Thu May 9, 2013 4:17pm EDT

(Reuters) - The top securities regulators on Thursday warned individual investors about pension purchasing companies that persuade retirees and military veterans to sign over pension checks in return for lump-sum payments, as regulatory concerns about the practice mount.

Individuals who receive monthly pension payments could be targets of salespeople offering an immediate lump sum in exchange for some or all of their future pension payments, the U.S. Securities and Exchange Commission and Financial Industry Regulatory Authority wrote in a joint alert.

Pension recipients who sign over their payments to so-called "factoring" or "pension advance" companies, will almost always receive lump-sum payments that are lower than the present value of their future income streams, the SEC and FINRA wrote. The companies also target individuals who are receiving payments for settlements of personal injury lawsuits, according to the regulators.

The investor alert follows a probe opened by New York's main banking regulator into pension advance companies. The state's Department of Financial Services, at the direction of New York Governor Andrew Cuomo, has subpoenaed 10 companies involved in the business, the governor said on Tuesday.

Cuomo accused the companies of "preying" on retirees and veterans by advancing sums that may actually be disguised, high-cost loans.

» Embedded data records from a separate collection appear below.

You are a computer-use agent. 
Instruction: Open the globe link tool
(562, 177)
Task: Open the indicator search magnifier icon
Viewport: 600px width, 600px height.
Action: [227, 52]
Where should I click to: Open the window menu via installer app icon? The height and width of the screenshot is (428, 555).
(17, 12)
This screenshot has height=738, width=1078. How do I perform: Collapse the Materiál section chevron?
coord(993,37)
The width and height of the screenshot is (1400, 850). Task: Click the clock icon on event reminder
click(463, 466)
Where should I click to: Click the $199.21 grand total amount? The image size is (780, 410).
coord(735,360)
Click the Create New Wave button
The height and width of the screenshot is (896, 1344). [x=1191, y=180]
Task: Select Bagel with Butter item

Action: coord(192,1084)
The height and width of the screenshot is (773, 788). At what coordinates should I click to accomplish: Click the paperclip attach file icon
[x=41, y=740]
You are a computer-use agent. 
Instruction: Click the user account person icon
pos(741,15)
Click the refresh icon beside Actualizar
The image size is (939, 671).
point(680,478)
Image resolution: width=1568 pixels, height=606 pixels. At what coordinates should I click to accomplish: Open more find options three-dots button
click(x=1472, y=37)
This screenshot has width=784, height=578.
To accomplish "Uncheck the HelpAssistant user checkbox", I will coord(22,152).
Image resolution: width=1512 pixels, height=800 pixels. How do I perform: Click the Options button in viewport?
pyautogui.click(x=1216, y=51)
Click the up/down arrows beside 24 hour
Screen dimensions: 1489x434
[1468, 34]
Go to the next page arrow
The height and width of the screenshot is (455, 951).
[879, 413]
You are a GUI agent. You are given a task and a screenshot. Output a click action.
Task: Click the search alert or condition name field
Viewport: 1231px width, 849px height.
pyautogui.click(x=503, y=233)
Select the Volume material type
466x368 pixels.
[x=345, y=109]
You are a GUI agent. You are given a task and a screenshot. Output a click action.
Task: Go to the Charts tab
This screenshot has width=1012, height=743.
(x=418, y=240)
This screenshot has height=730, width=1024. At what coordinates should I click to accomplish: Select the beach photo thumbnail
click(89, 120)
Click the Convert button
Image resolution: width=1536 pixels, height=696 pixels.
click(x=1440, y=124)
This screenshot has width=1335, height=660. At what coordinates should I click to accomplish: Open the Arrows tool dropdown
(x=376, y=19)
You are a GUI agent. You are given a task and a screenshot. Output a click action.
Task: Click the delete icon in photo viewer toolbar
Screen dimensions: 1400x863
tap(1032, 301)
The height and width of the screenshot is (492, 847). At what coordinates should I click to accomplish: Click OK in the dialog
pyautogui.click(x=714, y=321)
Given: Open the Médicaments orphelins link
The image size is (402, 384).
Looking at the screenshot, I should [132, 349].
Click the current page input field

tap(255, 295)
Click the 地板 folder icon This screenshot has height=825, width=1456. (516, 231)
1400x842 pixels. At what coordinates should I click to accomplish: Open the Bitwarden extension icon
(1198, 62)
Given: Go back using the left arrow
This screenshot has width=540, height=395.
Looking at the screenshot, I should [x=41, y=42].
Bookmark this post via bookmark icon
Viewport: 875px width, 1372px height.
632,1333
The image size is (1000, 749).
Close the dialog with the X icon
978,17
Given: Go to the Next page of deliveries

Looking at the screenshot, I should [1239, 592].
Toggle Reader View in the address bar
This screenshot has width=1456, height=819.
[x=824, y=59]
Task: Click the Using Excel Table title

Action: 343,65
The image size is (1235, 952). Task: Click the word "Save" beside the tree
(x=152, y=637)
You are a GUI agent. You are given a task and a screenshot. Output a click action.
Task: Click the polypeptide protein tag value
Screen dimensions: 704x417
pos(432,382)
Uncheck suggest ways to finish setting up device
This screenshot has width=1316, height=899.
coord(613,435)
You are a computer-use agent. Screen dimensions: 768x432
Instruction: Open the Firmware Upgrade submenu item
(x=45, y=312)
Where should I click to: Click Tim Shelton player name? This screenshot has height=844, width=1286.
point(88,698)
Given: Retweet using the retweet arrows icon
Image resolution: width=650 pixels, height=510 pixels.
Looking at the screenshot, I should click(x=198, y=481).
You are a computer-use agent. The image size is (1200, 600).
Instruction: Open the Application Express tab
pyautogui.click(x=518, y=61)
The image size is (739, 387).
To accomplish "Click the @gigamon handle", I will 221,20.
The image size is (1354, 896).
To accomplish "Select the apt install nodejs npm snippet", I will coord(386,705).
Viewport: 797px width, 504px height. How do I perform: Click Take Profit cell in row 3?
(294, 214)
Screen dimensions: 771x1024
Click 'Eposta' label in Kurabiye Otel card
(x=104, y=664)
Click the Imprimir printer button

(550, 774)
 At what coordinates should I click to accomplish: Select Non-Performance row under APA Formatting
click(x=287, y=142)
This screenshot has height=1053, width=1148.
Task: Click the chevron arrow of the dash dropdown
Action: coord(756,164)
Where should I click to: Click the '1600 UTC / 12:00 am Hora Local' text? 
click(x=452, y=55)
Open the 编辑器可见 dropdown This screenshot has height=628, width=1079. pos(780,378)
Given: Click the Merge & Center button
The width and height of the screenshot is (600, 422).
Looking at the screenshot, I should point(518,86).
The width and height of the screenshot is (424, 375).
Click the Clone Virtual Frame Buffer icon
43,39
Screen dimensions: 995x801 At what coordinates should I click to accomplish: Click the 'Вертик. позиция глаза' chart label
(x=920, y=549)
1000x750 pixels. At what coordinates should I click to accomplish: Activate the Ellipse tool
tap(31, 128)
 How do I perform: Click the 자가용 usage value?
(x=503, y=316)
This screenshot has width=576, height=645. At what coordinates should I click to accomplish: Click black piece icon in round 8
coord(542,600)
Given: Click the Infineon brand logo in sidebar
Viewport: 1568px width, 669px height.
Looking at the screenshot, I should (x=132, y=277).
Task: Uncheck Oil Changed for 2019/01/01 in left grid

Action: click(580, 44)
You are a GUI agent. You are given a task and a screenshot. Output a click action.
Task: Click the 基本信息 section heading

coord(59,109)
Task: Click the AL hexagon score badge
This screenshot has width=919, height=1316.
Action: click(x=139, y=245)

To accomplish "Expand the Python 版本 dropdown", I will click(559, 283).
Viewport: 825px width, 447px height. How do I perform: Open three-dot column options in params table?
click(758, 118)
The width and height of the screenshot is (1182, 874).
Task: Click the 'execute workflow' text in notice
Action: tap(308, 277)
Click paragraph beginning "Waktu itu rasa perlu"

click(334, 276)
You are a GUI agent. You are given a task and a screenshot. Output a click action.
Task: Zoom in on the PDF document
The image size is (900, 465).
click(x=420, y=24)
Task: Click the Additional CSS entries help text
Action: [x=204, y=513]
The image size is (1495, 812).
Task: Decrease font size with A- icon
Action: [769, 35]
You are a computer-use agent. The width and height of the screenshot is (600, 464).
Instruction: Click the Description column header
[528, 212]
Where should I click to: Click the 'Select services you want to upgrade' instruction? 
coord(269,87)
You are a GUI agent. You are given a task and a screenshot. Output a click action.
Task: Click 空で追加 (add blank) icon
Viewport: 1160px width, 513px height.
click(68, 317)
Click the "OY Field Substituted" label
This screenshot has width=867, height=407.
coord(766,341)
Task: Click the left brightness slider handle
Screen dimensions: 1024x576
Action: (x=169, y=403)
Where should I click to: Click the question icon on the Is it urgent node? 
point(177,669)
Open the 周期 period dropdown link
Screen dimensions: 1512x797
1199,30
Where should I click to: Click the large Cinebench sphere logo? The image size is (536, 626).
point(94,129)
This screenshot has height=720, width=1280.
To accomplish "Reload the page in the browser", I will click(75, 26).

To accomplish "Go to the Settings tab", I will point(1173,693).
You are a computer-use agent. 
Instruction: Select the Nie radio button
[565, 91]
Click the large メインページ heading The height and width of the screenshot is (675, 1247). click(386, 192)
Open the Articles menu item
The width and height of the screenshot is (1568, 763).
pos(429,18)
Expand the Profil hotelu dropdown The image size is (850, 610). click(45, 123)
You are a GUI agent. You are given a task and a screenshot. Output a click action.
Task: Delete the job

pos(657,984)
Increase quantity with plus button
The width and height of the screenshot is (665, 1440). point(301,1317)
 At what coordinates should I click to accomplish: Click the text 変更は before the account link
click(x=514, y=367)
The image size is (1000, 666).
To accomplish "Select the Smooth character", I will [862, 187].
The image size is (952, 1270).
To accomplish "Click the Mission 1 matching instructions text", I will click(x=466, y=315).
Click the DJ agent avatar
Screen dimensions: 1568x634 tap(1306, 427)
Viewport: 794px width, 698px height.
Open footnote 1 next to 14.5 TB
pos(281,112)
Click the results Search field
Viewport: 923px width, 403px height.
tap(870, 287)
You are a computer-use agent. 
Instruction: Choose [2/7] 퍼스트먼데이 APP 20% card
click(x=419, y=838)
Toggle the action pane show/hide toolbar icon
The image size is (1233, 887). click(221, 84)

Individuals who are thinking about selling the rights to their pensions should consider the value of the lump-sum payment compared to the future income stream - a figure that most states require pension advance companies to disclose, the regulators wrote.

The deals also involve transaction costs, which can include everything from brokerage commissions to notary fees, according to the joint SEC-FINRA alert.

The SEC and FINRA also warned investors about buying the rights of someone else's pension or personal injury settlement.

Companies pushing such investments are advertising yields from 5.75 percent to 7.75 percent, the regulators said. That may be appealing in the current low interest-rate environment, but the securities can be expensive and difficult to sell, according to the alert.